In order to make full use of the data, mask can be formed for the first timeHello [MASK], this is bert.
The second time can beHello world, this is [MASK[.
- “Max_predictions_per_seq:” The maximum number of [MASK] markers in a sentence
- “Masked_lm_prob:” What percentage of tokens are masked away
- The length of short_seq_prob: is shorter than that of max_seq_length.

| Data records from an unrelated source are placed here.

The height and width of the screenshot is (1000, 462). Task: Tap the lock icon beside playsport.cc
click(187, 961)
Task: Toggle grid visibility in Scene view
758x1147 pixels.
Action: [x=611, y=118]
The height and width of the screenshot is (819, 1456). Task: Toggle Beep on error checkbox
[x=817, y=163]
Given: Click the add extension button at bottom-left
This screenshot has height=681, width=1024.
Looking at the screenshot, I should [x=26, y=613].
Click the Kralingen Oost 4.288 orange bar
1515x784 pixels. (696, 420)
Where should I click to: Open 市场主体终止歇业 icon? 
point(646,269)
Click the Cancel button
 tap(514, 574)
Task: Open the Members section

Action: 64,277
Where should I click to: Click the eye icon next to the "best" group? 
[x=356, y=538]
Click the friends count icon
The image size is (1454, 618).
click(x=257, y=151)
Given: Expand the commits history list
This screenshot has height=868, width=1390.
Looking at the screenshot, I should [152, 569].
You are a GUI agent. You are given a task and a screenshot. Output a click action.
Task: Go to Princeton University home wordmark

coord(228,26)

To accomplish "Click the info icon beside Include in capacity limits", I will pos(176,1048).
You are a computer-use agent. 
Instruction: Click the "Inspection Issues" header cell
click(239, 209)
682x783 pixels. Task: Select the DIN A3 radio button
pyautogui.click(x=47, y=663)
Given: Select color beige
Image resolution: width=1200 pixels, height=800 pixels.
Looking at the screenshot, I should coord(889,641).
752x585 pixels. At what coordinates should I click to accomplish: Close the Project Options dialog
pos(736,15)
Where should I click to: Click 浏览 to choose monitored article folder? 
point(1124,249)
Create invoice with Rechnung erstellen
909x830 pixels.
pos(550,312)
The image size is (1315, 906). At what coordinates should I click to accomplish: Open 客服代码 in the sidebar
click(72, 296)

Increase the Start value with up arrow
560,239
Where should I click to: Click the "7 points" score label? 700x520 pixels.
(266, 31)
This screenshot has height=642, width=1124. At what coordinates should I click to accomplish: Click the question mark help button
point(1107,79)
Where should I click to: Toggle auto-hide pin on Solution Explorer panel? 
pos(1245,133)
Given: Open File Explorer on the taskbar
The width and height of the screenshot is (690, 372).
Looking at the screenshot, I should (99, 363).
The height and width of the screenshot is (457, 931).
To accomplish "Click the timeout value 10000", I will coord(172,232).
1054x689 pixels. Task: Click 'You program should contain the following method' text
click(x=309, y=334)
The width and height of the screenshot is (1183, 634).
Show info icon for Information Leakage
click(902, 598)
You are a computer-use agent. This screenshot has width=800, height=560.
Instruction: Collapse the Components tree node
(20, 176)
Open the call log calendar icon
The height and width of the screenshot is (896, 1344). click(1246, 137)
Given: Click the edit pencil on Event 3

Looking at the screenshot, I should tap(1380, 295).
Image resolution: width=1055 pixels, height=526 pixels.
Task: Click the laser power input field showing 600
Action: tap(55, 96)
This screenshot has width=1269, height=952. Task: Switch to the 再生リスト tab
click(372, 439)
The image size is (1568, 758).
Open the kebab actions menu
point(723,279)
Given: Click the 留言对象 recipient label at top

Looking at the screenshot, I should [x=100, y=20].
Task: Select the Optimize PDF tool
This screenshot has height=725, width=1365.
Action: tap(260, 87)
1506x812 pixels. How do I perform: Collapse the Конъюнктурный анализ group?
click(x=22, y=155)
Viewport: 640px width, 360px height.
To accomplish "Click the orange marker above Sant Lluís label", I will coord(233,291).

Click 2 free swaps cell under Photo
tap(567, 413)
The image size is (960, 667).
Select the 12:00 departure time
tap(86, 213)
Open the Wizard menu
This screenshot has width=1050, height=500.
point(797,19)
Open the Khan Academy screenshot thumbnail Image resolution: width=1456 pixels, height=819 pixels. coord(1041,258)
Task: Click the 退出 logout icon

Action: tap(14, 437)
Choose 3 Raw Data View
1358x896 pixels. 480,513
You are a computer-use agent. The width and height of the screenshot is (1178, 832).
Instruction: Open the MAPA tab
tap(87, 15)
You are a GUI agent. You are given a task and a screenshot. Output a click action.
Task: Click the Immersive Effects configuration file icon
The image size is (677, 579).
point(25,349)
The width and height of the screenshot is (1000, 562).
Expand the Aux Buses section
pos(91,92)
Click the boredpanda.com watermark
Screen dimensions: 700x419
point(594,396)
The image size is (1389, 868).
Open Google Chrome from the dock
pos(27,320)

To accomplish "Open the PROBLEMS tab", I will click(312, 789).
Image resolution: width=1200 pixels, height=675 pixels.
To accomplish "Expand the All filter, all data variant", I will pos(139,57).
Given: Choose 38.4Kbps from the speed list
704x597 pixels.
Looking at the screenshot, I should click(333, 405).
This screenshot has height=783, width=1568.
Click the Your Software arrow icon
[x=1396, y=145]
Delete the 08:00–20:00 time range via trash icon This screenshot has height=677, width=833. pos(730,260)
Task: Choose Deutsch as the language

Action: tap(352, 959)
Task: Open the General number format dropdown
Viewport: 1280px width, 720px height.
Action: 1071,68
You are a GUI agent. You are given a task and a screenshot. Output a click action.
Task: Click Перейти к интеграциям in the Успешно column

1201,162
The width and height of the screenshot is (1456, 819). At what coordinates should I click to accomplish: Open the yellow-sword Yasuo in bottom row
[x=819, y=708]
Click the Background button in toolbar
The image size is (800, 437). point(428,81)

Since the target_seq_length entered in the fine-tune process is variable (less than or equal to max_seq_length), short samples need to be constructed during the pre-train process to prevent overfitting.
2.2 the Main entrance
Let’s start with the overall process of constructing data,
def main(_):
tf.logging.set_verbosity(tf.logging.INFO)
tokenizer = tokenization.FullTokenizer(
vocab_file=FLAGS.vocab_file, do_lower_case=FLAGS.do_lower_case)
input_files = []
for input_pattern in FLAGS.input_file.split(","):
input_files.extend(tf.gfile.Glob(input_pattern))
tf.logging.info("*** Reading from input files ***")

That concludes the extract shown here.